Added by Brett Smith 10 months ago. Updated about 2 months ago.

Status:
Resolved
Priority:
Normal
Assigned To:
Category:
Crunch
Target version:
Story points:
-
Release relationship:
Auto

Description

Steps to reproduce:

  1. Have a-d-c start a node and have it running.
  2. Remove that node's instance type from /etc/arvados/config.yml.
  3. Restart a-d-c with the node still running.

A user did this and it seems like a-d-c stopped supervising the node started in step 1. It was left running for months.

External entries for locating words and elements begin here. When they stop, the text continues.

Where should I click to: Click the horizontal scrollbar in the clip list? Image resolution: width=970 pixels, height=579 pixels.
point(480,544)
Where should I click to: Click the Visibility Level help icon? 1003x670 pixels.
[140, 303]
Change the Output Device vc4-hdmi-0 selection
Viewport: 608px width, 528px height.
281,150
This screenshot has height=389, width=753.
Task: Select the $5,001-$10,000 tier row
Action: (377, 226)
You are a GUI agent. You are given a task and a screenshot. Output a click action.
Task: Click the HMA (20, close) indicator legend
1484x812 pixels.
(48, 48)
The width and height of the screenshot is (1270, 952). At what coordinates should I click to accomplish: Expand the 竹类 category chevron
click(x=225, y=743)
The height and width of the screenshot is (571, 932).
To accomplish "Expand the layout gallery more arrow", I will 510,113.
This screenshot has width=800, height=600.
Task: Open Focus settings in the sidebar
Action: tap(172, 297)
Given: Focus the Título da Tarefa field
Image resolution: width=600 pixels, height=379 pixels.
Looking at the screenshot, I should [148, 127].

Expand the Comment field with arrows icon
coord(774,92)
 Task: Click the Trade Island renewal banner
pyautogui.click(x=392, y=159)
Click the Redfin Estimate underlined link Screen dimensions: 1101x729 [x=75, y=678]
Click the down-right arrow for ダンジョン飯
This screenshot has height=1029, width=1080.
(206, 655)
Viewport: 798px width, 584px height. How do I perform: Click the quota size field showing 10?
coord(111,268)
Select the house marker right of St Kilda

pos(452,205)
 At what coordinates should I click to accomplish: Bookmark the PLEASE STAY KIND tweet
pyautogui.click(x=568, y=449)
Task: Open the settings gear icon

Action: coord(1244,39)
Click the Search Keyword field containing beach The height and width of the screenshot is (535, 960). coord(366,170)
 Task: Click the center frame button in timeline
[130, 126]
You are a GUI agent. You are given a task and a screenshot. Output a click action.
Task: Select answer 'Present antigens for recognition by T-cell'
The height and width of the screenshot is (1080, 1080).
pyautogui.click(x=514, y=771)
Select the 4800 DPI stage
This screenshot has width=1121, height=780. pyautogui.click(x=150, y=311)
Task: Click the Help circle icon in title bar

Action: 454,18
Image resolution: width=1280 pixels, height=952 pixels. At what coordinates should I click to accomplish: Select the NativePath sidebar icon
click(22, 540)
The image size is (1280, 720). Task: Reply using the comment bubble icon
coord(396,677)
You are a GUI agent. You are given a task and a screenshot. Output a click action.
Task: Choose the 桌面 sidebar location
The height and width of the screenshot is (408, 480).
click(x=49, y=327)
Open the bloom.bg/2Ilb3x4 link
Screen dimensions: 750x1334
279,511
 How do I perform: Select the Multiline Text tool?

Subtasks 1 (0 open1 closed)

Task #23393: Review 22971-drain-unknown-instance-typeResolvedTom Clegg01/21/2026Actions
Actions #1

Updated by Brett Smith 10 months ago

  • Description updated (diff)
Actions #2

Updated by Tom Clegg 3 months ago

source:lib/dispatchcloud/worker/pool.go

func (wp *Pool) sync(threshold time.Time, instances []cloud.Instance) {
        //...
                itTag := inst.Tags()[wp.tagKeyPrefix+tagKeyInstanceType]
                it, ok := wp.instanceTypes[itTag]
                if !ok {
                        wp.logger.WithField("Instance", inst.ID()).Errorf("unknown InstanceType tag %q --- ignoring", itTag)
                        continue
                }
Actions #3

Updated by Tom Clegg 3 months ago

  • Target version set to Development 2026-01-21
  • Assigned To set to Tom Clegg
  • Status changed from New to In Progress
Actions #4

Updated by Tom Clegg 3 months ago

Actions #5

Updated by Tom Clegg 2 months ago

  • Subtask #23393 added
Actions #6

Updated by Brett Smith 2 months ago ยท Edited

Tom Clegg wrote in #note-4:

22971-drain-unknown-instance-type @ 0a53ff54e368c4fddcb00b139fdfb6891d099982 -- developer-run-tests: #5003

I would just like to wordsmith the logs a little. I have two concerns:

  1. The next time we see this issue months from now, and we're just reading the logs, I don't think it will be clear that "invalid" means "not in cluster configuration."
  2. I feel less strongly about this but I think it would be nice to write the action first then explain why it was taken.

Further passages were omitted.